### Recorded data
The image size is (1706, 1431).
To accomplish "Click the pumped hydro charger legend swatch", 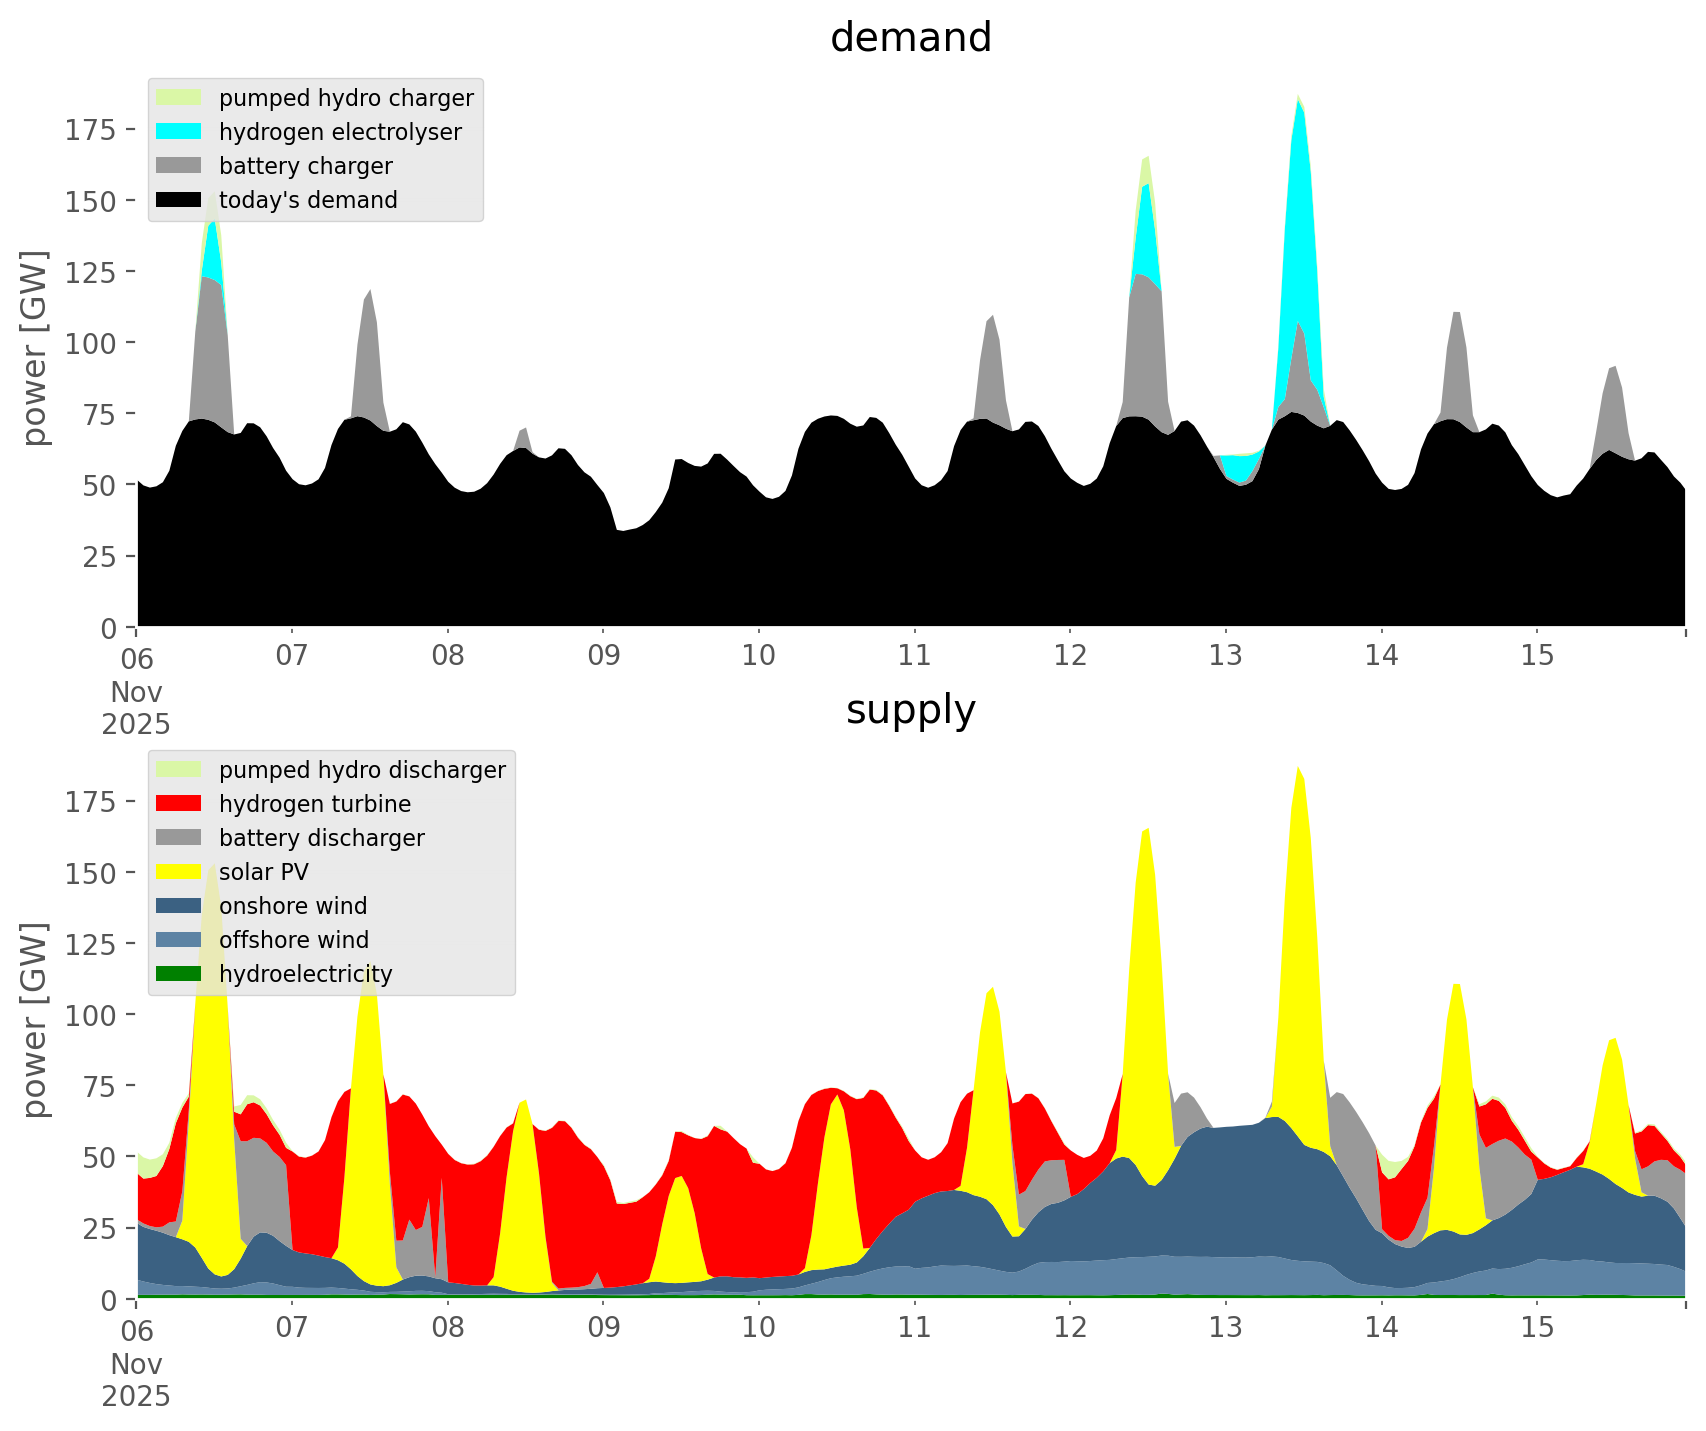I will [x=179, y=98].
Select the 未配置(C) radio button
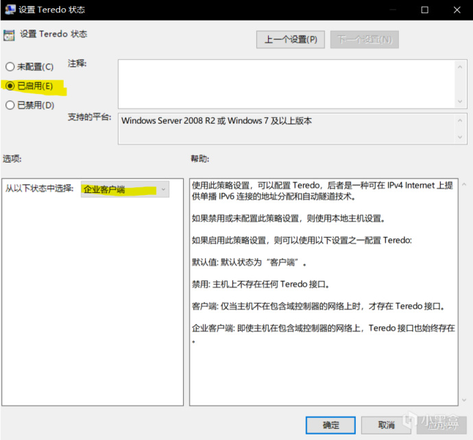The width and height of the screenshot is (473, 440). point(10,67)
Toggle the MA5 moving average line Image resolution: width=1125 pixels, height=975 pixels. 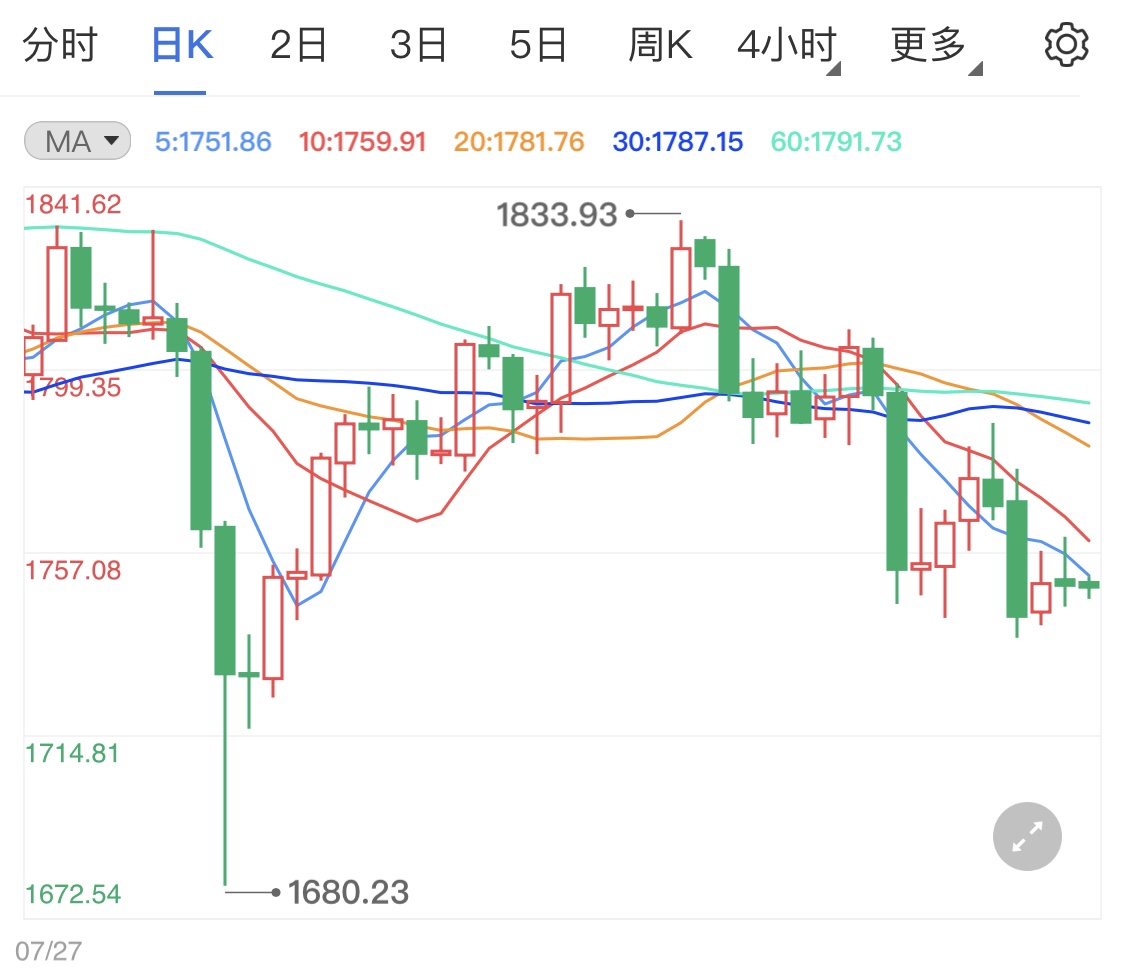click(x=213, y=141)

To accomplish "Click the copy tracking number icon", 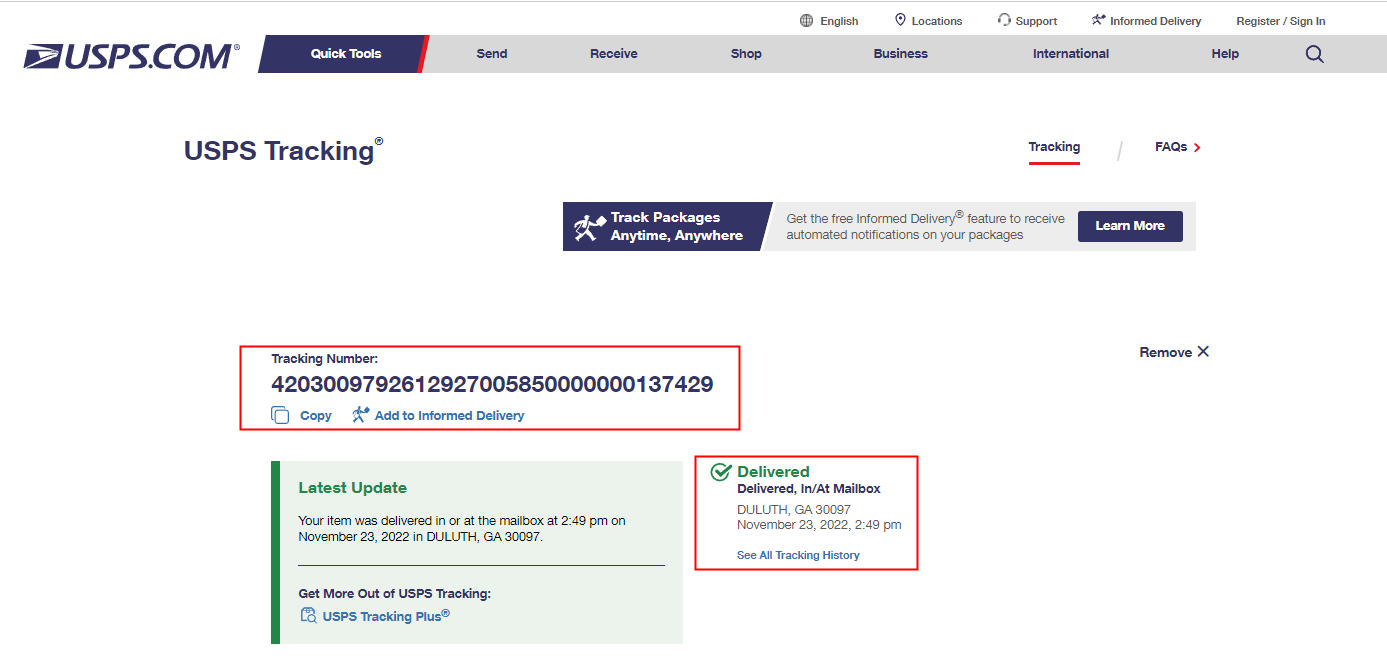I will [x=281, y=415].
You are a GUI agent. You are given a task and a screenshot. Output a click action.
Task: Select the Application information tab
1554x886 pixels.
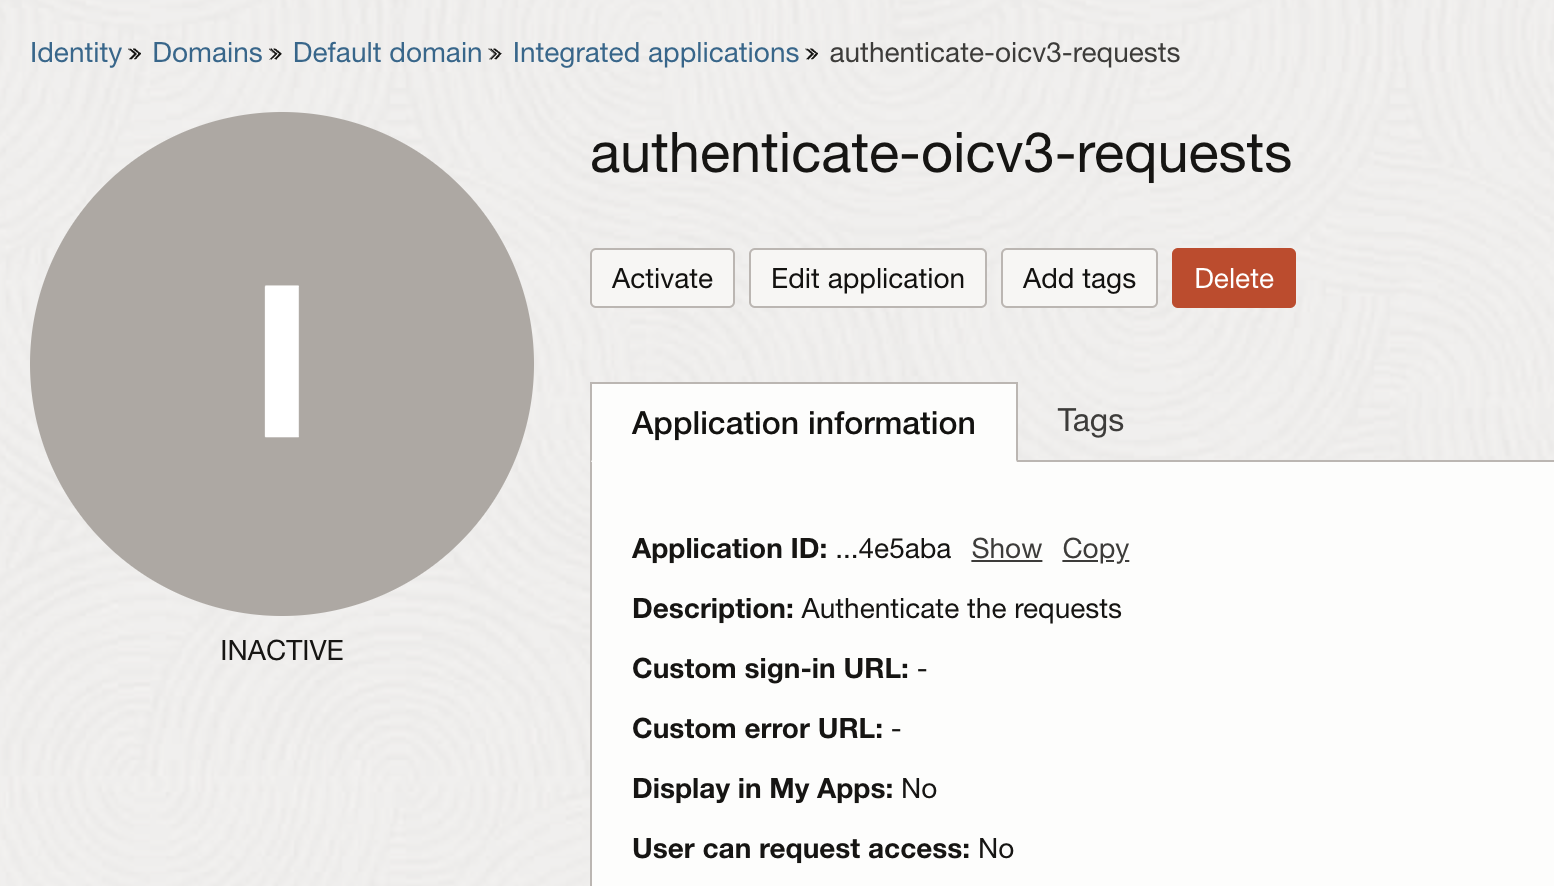tap(803, 423)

### What to work on
In the copy you return, include exactly the lines from the one containing "You are a GUI" through the final line of the listing, and no pictures.

### Task solution
You are a GUI agent. You are given a task and a screenshot. Output a click action.
Task: Select the Application information tab
1554x886 pixels.
tap(803, 423)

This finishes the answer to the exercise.